A run of rows>
↓↓↓

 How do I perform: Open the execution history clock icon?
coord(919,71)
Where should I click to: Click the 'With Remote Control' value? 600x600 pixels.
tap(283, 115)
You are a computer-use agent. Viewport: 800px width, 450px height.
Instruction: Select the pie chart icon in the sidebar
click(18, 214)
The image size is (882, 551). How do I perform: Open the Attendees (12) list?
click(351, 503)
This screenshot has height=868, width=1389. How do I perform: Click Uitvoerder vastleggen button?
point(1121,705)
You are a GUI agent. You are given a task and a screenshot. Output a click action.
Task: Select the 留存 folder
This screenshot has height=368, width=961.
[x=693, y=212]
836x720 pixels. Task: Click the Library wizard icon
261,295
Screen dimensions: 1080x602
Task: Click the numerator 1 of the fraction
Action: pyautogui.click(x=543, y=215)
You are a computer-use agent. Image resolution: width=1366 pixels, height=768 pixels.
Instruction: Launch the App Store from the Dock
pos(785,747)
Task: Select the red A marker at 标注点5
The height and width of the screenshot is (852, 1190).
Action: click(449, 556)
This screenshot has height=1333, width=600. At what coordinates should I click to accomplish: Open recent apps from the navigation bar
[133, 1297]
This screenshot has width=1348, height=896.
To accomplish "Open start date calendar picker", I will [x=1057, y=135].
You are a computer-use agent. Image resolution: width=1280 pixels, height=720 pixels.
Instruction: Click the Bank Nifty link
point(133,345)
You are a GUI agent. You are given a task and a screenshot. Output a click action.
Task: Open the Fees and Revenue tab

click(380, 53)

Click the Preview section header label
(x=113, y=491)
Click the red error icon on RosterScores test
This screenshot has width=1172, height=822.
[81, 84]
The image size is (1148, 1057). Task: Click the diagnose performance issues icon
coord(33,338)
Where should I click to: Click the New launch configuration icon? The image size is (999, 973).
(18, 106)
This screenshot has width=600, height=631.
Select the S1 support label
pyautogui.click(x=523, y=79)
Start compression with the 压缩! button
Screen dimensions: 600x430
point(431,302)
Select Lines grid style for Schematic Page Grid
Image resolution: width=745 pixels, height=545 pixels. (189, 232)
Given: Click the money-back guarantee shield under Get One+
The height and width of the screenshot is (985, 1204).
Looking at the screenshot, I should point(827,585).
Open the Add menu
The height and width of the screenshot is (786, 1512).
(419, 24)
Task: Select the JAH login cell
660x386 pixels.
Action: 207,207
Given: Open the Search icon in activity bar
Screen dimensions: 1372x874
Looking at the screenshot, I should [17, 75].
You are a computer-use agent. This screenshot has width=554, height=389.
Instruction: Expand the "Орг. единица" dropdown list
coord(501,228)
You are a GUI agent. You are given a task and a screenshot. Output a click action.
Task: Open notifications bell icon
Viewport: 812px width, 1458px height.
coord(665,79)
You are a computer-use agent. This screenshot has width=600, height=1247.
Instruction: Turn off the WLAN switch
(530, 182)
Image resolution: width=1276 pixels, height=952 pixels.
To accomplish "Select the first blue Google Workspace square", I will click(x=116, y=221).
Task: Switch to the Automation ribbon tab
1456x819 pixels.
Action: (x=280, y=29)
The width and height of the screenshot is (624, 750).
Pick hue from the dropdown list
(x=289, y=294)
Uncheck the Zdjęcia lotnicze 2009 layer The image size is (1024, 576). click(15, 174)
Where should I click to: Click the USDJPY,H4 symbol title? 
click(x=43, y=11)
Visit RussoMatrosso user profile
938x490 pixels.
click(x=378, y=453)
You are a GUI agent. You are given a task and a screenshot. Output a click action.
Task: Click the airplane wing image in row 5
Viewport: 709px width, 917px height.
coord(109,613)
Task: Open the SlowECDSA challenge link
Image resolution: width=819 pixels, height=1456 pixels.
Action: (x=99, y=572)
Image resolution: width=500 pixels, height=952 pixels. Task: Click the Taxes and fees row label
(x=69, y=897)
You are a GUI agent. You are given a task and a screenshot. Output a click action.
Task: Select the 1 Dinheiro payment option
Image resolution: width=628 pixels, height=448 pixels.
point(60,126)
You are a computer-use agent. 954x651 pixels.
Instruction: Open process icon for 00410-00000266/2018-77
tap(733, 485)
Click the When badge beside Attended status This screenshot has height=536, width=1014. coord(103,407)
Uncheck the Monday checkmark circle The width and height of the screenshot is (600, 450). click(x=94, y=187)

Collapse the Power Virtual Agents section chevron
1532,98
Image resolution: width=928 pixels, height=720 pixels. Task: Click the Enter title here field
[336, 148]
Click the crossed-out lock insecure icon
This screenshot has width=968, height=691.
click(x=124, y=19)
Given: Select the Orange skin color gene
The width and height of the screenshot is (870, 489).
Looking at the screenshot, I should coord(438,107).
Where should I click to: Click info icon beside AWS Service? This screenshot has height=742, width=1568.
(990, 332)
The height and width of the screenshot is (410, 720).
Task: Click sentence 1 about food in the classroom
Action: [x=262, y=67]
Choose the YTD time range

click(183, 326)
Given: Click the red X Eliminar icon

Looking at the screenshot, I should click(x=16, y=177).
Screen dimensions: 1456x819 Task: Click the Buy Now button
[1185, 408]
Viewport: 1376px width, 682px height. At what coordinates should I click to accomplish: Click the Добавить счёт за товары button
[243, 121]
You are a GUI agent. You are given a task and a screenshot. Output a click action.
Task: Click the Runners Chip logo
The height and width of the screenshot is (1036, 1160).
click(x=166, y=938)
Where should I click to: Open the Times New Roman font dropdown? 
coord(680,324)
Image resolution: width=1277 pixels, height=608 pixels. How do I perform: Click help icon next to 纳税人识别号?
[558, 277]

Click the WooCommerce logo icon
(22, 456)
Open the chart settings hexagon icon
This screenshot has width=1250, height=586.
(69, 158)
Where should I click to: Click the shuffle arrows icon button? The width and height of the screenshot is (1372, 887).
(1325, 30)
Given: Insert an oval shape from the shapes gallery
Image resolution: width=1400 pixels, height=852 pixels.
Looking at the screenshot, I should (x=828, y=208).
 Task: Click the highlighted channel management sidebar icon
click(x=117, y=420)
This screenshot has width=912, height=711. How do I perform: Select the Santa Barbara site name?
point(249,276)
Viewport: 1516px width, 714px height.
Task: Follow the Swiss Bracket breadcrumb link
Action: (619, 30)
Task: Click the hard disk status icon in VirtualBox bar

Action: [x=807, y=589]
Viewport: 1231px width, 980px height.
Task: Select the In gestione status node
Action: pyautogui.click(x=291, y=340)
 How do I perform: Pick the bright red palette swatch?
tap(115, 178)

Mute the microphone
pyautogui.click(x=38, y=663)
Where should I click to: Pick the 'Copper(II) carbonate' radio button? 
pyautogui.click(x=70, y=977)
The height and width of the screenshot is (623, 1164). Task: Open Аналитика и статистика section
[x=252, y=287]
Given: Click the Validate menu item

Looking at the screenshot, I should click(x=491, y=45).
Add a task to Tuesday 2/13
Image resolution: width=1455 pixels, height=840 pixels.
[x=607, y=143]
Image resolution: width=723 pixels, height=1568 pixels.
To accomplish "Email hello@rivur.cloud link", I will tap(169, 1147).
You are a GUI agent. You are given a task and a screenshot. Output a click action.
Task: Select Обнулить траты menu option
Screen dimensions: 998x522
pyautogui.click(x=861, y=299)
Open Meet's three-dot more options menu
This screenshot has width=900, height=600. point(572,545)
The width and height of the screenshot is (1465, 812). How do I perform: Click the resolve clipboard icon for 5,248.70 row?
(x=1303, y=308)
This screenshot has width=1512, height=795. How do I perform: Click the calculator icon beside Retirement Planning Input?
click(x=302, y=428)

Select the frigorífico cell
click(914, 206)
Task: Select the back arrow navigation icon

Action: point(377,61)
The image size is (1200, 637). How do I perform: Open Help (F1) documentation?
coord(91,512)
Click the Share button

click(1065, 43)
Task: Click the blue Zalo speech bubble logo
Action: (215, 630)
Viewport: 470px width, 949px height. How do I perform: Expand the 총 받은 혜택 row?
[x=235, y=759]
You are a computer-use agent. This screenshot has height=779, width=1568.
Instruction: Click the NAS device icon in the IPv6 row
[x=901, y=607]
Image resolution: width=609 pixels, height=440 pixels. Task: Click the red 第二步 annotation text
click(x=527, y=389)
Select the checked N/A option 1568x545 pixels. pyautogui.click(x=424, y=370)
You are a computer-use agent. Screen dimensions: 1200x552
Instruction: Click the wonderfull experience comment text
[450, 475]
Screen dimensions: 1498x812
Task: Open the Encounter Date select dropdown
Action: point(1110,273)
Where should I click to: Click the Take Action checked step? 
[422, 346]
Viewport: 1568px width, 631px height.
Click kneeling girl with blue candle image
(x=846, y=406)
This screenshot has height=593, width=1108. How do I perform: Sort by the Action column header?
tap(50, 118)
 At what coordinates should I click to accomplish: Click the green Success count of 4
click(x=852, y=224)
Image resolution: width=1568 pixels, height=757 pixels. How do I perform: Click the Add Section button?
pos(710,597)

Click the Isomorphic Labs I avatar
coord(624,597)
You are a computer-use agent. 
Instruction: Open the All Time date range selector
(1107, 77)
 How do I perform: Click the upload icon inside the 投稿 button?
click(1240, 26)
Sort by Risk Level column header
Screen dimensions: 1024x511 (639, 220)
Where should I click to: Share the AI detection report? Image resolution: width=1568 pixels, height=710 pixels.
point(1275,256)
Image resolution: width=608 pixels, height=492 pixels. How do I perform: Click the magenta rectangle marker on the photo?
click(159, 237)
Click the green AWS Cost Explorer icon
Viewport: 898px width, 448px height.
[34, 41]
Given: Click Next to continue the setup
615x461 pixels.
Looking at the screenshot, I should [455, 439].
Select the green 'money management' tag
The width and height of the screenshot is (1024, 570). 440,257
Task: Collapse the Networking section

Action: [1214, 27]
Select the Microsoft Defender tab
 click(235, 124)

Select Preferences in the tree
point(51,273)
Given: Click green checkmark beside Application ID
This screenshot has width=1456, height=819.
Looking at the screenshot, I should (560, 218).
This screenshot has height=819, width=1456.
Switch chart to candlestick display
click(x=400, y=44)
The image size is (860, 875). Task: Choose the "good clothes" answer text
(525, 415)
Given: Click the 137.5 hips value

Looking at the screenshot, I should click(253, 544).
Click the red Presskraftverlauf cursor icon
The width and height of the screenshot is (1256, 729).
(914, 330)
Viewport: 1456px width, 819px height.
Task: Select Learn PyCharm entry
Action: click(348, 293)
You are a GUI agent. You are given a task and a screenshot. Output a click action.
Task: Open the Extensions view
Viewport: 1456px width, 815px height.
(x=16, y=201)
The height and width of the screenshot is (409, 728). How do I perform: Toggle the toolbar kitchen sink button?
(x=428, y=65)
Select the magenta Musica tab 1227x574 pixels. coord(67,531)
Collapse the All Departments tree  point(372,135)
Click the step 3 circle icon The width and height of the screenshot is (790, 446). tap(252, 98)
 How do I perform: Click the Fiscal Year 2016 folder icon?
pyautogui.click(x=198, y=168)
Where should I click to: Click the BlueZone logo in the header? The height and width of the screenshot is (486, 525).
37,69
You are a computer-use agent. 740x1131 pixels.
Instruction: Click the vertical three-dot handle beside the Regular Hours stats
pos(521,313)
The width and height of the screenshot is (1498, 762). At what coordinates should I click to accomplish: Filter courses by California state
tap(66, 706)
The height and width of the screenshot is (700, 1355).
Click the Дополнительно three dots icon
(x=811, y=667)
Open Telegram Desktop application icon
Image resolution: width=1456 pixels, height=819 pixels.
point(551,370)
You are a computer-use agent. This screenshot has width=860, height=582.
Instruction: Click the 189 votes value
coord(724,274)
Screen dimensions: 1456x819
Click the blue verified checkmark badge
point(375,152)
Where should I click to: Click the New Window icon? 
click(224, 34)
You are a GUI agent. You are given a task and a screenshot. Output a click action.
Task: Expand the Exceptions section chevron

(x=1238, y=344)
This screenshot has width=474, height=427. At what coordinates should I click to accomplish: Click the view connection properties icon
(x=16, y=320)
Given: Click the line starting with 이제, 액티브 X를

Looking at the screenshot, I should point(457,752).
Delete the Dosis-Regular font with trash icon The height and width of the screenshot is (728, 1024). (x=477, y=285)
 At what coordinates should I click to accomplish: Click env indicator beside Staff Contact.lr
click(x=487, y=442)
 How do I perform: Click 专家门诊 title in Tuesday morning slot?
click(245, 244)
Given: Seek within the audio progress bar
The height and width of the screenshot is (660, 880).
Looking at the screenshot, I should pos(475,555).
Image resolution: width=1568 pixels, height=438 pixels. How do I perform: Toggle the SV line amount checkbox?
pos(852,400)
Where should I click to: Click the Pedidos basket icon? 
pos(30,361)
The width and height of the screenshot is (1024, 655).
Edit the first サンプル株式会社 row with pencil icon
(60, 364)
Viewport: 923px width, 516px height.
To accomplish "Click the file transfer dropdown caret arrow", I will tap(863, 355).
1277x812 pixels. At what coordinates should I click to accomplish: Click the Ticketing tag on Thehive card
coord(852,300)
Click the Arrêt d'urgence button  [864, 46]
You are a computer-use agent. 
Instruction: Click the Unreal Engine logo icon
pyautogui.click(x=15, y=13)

↑↑↑

Work to do>
Could you rewrite everything from the line containing "Click the green AWS Cost Explorer icon" down to the line containing "Looking at the screenshot, I should (560, 218).", changing "green" to "blue" and leaving all else untouched?

Result below>
Click the blue AWS Cost Explorer icon
Viewport: 898px width, 448px height.
[34, 41]
Given: Click Next to continue the setup
615x461 pixels.
Looking at the screenshot, I should [455, 439].
Select the blue 'money management' tag
The width and height of the screenshot is (1024, 570). 440,257
Task: Collapse the Networking section

Action: [1214, 27]
Select the Microsoft Defender tab
 click(235, 124)

Select Preferences in the tree
point(51,273)
Given: Click blue checkmark beside Application ID
This screenshot has width=1456, height=819.
Looking at the screenshot, I should (560, 218).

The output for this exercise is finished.